**WHAT NEEDS TO BE DONE**.
Collect each line of the entries that holds the string "agent".

**SOURCE DATA**.
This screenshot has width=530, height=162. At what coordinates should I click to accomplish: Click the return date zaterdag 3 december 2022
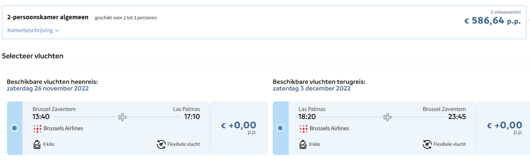(x=312, y=88)
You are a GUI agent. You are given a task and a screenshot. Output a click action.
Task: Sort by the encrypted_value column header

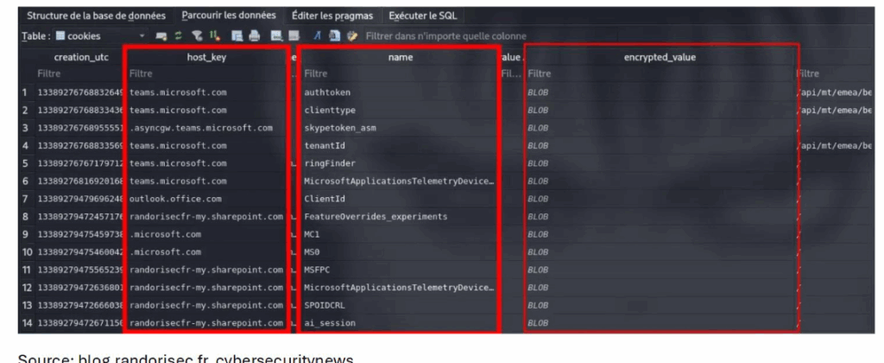tap(660, 57)
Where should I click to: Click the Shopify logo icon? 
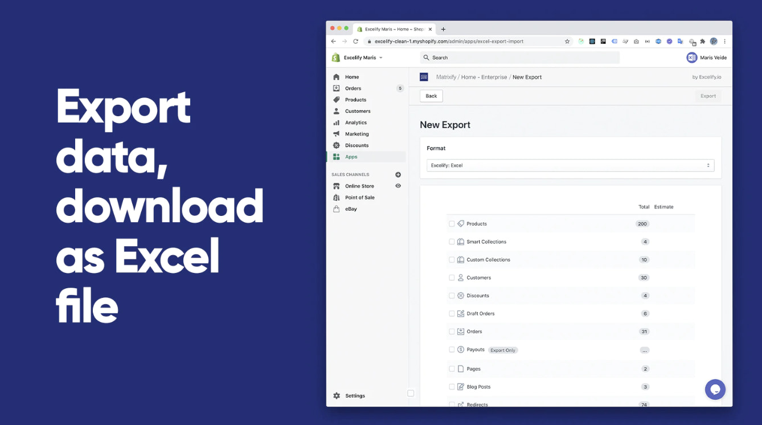tap(336, 58)
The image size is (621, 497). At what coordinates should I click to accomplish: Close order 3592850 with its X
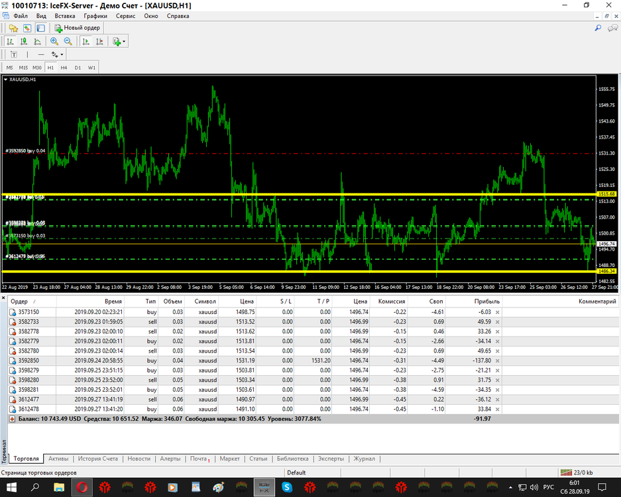[498, 360]
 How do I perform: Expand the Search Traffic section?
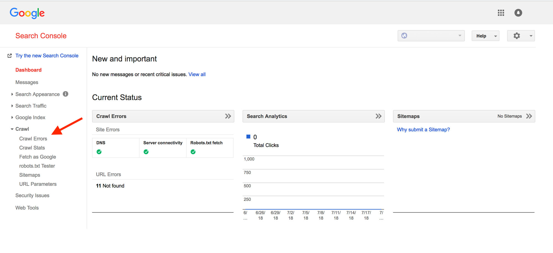[31, 106]
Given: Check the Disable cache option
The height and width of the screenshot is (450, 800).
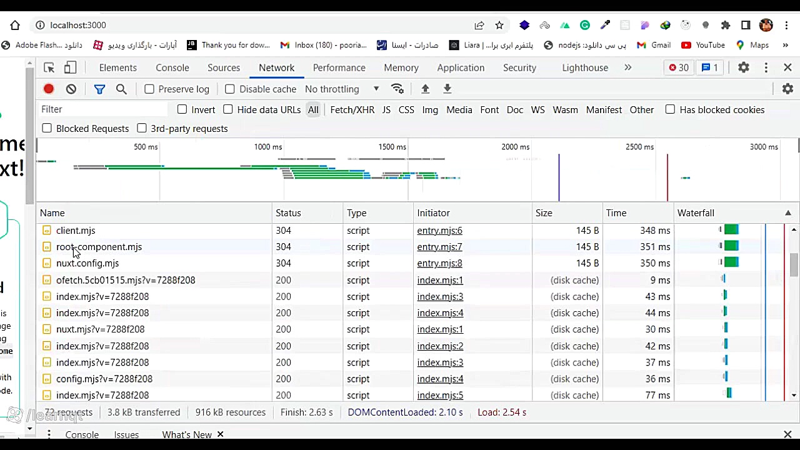Looking at the screenshot, I should (230, 89).
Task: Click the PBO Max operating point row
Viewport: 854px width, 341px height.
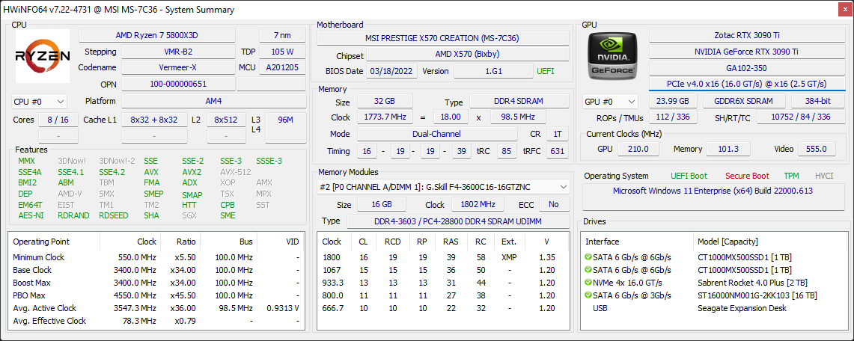Action: [156, 295]

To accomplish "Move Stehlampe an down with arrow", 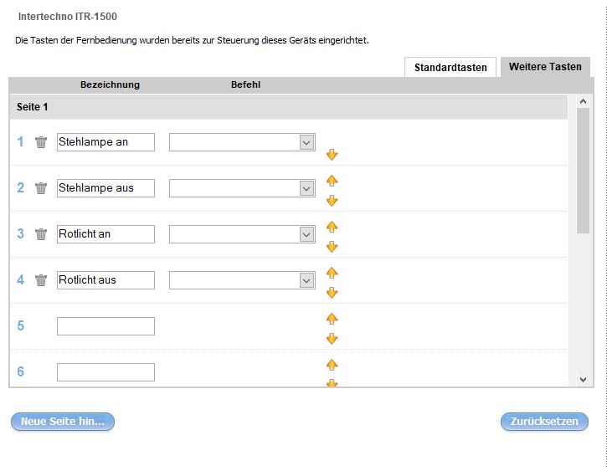I will pyautogui.click(x=332, y=155).
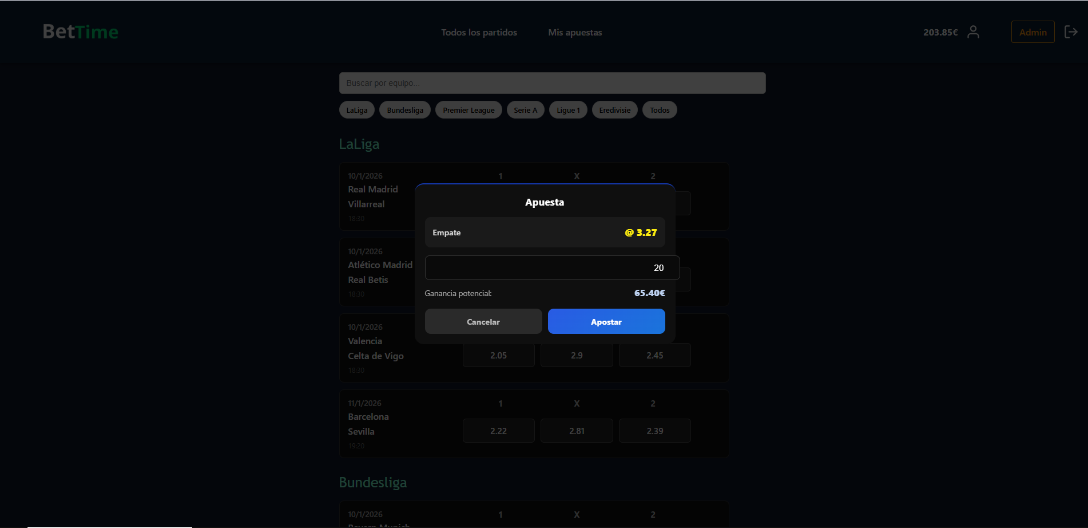Go to Todos los partidos
1088x528 pixels.
click(x=479, y=33)
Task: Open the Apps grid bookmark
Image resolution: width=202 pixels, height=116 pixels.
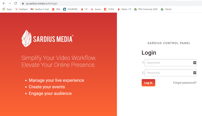Action: pyautogui.click(x=7, y=9)
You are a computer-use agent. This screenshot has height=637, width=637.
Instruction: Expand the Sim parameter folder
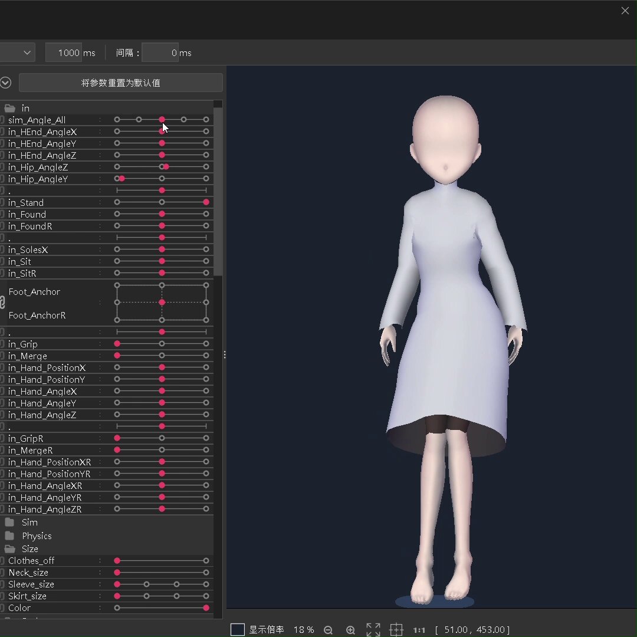[x=10, y=523]
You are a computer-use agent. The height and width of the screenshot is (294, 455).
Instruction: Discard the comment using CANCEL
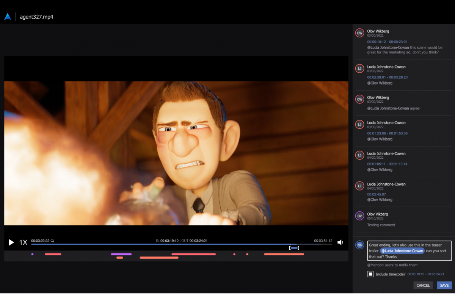coord(423,285)
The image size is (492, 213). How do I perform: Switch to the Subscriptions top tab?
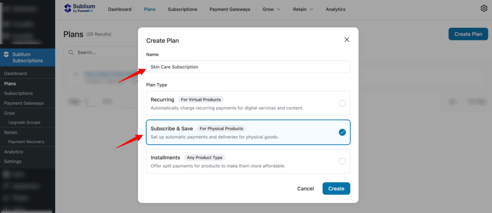tap(182, 9)
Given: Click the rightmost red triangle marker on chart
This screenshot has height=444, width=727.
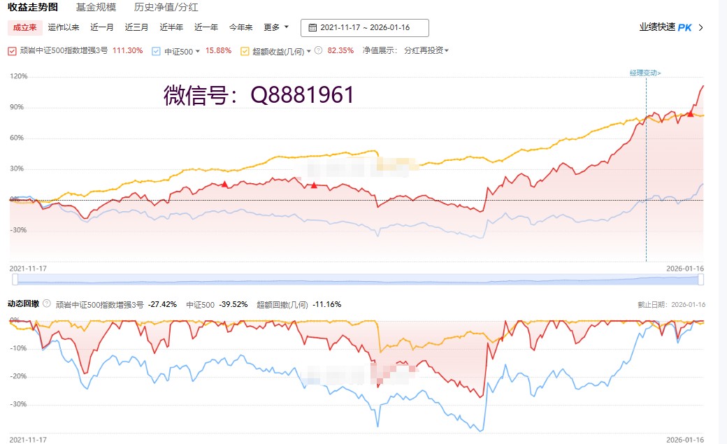Looking at the screenshot, I should tap(690, 113).
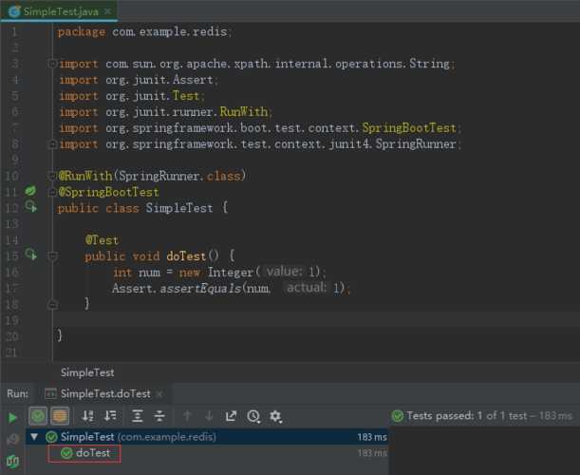Viewport: 580px width, 475px height.
Task: Click the green Rerun test button
Action: 12,416

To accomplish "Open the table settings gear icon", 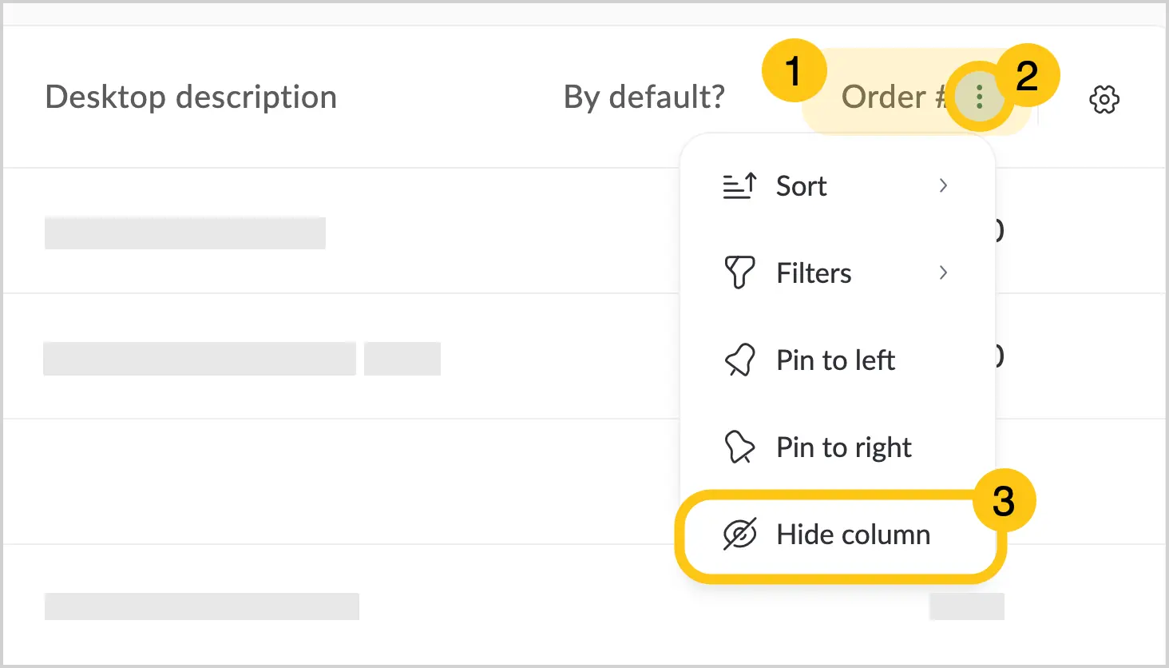I will [1104, 99].
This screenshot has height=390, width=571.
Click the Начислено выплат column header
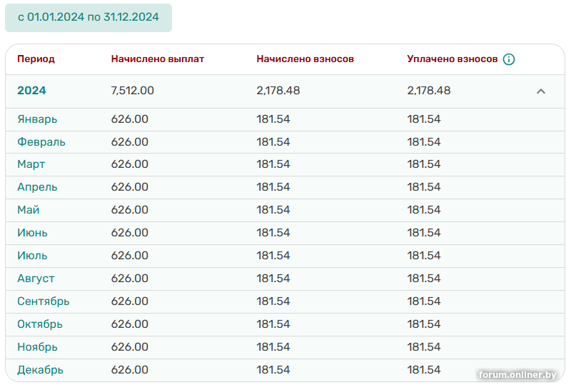[158, 59]
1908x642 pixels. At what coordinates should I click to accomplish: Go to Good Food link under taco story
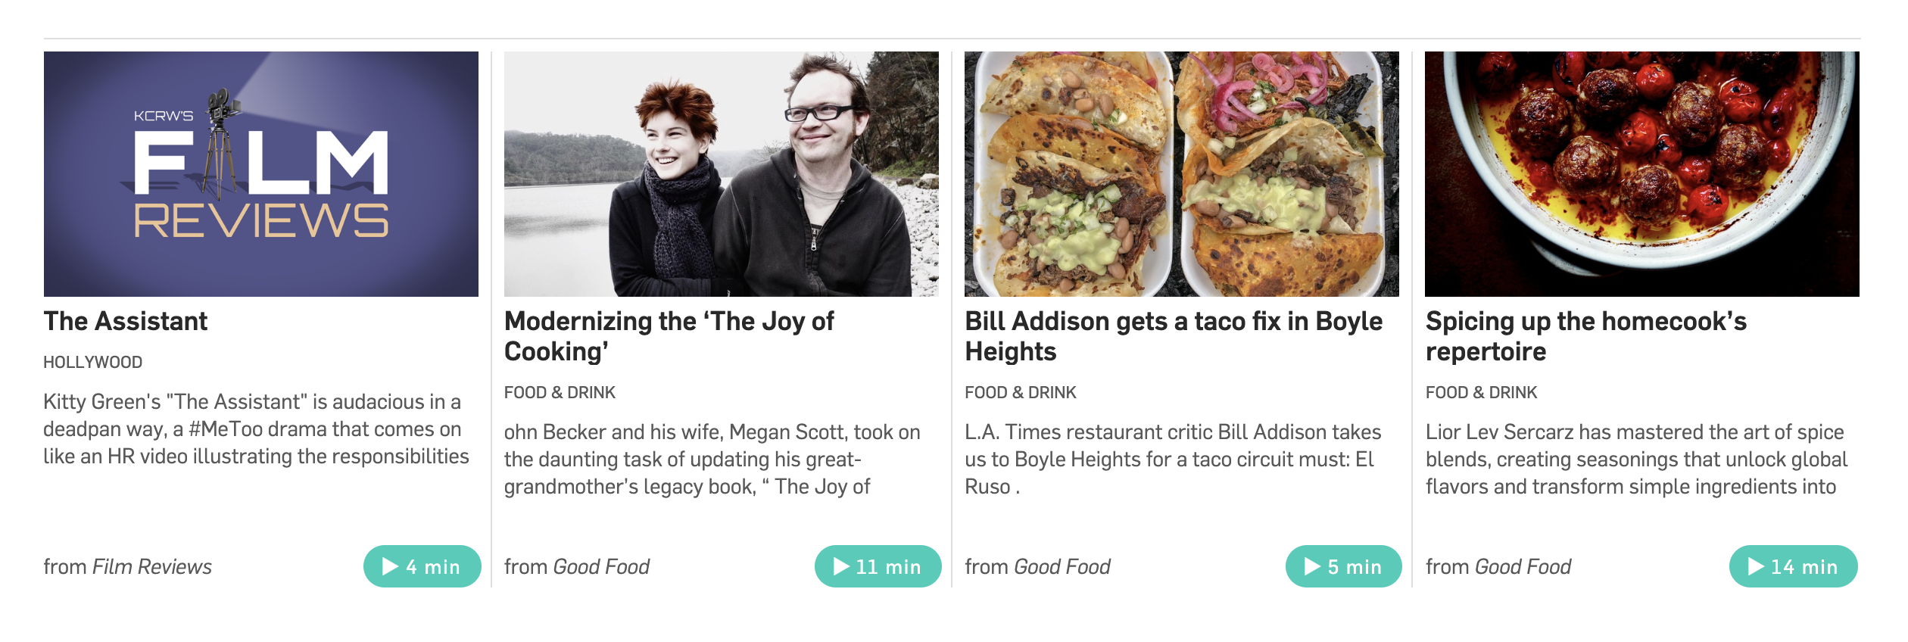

**SOLUTION FOR THIS TASK**.
You are a GUI agent. You are given a task and a screenshot. Output a click action.
You are a computer-use agent. This screenshot has height=637, width=637.
You are a computer-use agent. The height and width of the screenshot is (294, 455).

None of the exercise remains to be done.